Creating a default directory for managed tables

You can specify a top-level directory for managed tables when creating a Hive database.

Create a default directory for managed tables only after limiting CREATE DATABASE and ALTER DATABASE statements to users having the Admin role, which has hive service user permissions. Permissions to the managed directory must be limited to the hive service user. In addition to restricting permissions to the hive user, you can further secure managed tables using Ranger fine-grained permissions, such as row-level filtering and column masking.

As Admin, you specify a managed location within the default location specified by the hive.metastore.warehouse.dir configuration property to give managed tables a common location for governance policies. The managed location designates a single root directory for all tenant tables, managed and external.

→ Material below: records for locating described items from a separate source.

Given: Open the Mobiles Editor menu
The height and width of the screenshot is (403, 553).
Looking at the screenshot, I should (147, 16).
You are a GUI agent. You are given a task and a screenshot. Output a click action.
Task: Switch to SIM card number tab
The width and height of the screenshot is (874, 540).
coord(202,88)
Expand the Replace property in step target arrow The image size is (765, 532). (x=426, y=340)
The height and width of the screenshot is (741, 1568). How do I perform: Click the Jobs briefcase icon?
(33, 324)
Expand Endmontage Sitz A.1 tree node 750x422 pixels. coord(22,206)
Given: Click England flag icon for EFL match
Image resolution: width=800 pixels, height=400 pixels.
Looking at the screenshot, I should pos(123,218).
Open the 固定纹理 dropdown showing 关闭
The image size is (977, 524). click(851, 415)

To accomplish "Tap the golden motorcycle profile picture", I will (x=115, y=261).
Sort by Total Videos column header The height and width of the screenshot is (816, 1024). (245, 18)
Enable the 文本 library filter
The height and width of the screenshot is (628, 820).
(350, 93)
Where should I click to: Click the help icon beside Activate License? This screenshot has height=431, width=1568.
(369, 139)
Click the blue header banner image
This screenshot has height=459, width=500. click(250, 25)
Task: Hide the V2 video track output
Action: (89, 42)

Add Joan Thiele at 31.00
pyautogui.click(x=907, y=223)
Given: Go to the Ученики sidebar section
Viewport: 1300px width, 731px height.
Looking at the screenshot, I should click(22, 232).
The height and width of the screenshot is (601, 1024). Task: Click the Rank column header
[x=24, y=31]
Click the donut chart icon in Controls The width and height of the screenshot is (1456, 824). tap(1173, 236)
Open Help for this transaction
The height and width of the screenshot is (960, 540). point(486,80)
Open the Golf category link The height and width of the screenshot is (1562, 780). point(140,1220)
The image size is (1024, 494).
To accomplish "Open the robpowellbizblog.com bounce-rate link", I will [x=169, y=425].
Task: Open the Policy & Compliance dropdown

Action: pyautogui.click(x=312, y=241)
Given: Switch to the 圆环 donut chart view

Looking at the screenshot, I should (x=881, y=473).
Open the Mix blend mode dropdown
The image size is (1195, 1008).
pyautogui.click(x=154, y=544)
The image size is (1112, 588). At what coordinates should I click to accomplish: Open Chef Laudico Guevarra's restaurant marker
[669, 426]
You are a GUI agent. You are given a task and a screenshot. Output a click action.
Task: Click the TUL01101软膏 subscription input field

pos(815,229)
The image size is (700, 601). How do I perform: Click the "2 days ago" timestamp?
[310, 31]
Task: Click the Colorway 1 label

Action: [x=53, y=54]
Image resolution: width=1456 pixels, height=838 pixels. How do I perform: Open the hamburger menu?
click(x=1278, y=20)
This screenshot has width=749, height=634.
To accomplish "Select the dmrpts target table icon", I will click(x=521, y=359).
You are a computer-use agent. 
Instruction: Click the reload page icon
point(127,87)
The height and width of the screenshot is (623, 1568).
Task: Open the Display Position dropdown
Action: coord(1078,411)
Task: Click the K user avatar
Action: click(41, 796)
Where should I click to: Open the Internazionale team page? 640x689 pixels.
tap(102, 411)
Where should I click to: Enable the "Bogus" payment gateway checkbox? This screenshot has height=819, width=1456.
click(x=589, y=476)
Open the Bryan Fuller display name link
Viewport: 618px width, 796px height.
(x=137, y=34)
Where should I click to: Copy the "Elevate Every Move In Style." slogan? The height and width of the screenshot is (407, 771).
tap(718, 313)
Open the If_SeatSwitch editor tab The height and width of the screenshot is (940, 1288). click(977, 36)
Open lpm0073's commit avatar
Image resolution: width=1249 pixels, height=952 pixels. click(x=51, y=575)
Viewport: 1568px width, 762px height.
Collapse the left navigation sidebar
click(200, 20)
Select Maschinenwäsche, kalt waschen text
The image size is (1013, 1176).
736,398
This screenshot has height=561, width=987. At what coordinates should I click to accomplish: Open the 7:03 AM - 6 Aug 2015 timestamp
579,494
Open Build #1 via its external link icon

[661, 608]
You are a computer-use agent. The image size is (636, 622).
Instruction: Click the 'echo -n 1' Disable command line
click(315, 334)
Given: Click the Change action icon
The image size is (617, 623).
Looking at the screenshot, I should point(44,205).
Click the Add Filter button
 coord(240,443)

Use the following syntax to create a database that specifies a location for managed tables:
CREATE (DATABASE|SCHEMA) [IF NOT EXISTS] database_name
    [COMMENT database_comment]
    [LOCATION external_table_path]
    [MANAGEDLOCATION managed_table_directory_path]
    [WITH DBPROPERTIES (property_name=property_value, ...)];
Do not set LOCATION and MANAGEDLOCATION to the same file system path.
Use the following syntax to set or change a location for managed tables.
ALTER (DATABASE|SCHEMA) database_name SET MANAGEDLOCATION [managed_table_directory_path];
  1. Create a database mydatabase that specifies a top level directory named sales for managed tables.
    CREATE DATABASE mydatabase MANAGEDLOCATION '/warehouse/tablespace/managed/hive/sales';
  2. Change the abc_sales database location to the same location as mydatabase.
    ALTER DATABASE abc_sales SET MANAGEDLOCATION '/warehouse/tablespace/managed/hive/sales';

Generating surrogate keys

You can use the built-in SURROGATE_KEY user-defined function (UDF) to automatically generate numerical Ids for rows as you enter data into a table. The generated surrogate keys can replace wide, multiple composite keys.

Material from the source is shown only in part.